Size and scale of farm operations, timeliness, cost, technology advances, reliability, condition of machinery, and financial considerations are all above tax considerations, Gibson said.

Properly maintained equipment is one key to profitable farming. But equipment costs must be managed as machinery costs are the highest component in corn and soybean production after land costs.

Machinery replacements should be planned, Gibson said. They should include a planning period of three to five years.

When considering whether to attain equipment, farmers have several options. They can keep and repair their present equipment, trade for new machinery, trade for use equipment, use a custom operator, lease a machine or rent one.

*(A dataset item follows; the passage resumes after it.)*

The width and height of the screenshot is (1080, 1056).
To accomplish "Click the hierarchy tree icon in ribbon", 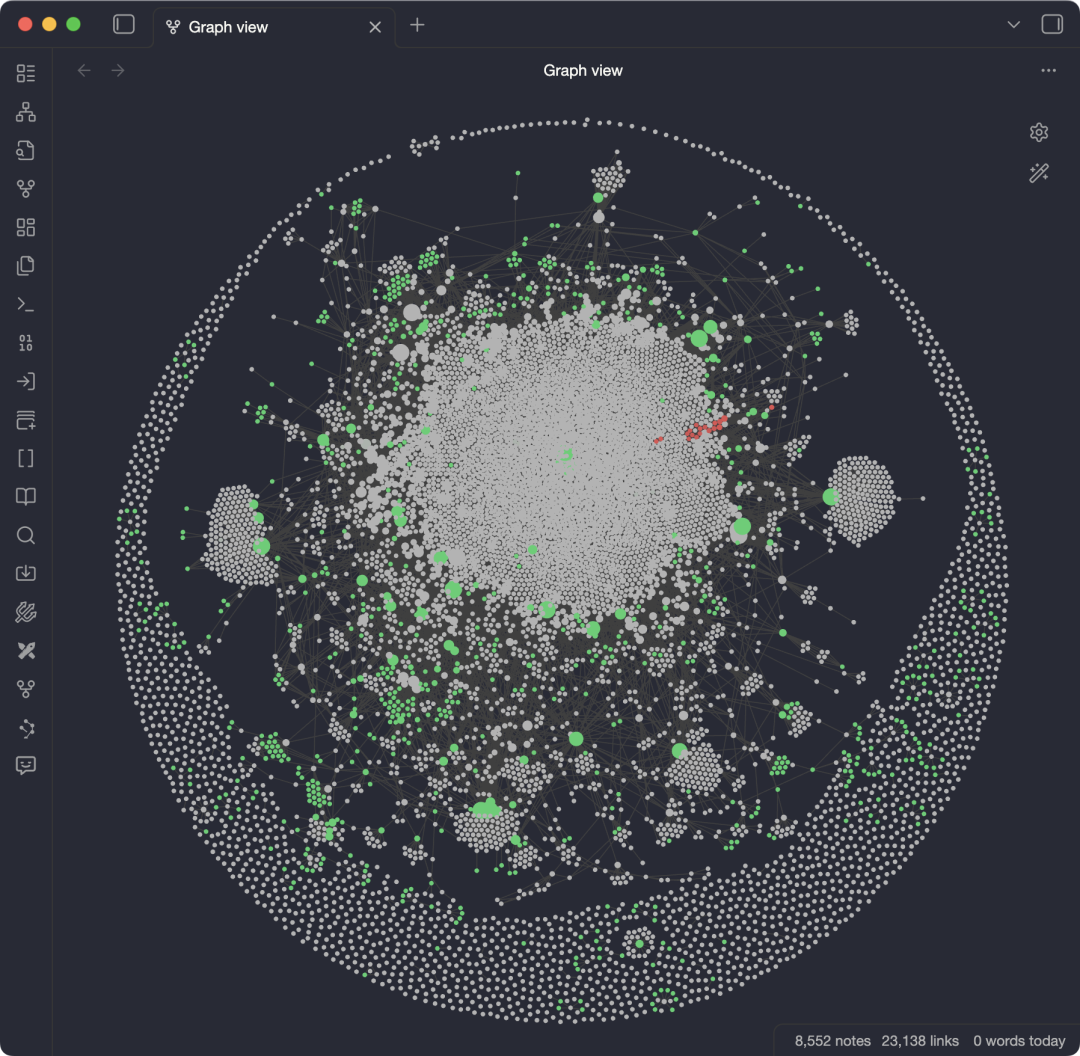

The desirable method of gaining use to machinery is dependent upon business stability, profitability and the production system, Gibson says.

One method of making a machinery acquisition decision is determining the net unit cost per unit of use, he adds.

A farmer can use net unit cost per acre to obtain a reliable comparison of alternatives. It is best if a farmer uses his own data on depreciation, machine value, taxes, insurance, storage, repair, timeliness and financing costs in making a decision model.

In general, the issue should be gaining control of the use of a machine at the least cost. There are no general rules. False economics can be used to justify any decision.

Too often, emphasis in gaining control of larger, newer or added machinery is given to something other than true economic considerations.

Principal loan payments on machinery should approximate depreciation taken annually, or at least not substantially exceed the annual depreciation.

Without proper considerations, producers can potentially find themselves with equipment worth less than the loan balance, larger annual machinery payments than are affordable, an inability to gain financing for needed equipment and overall inefficiencies in the business, Gibson says.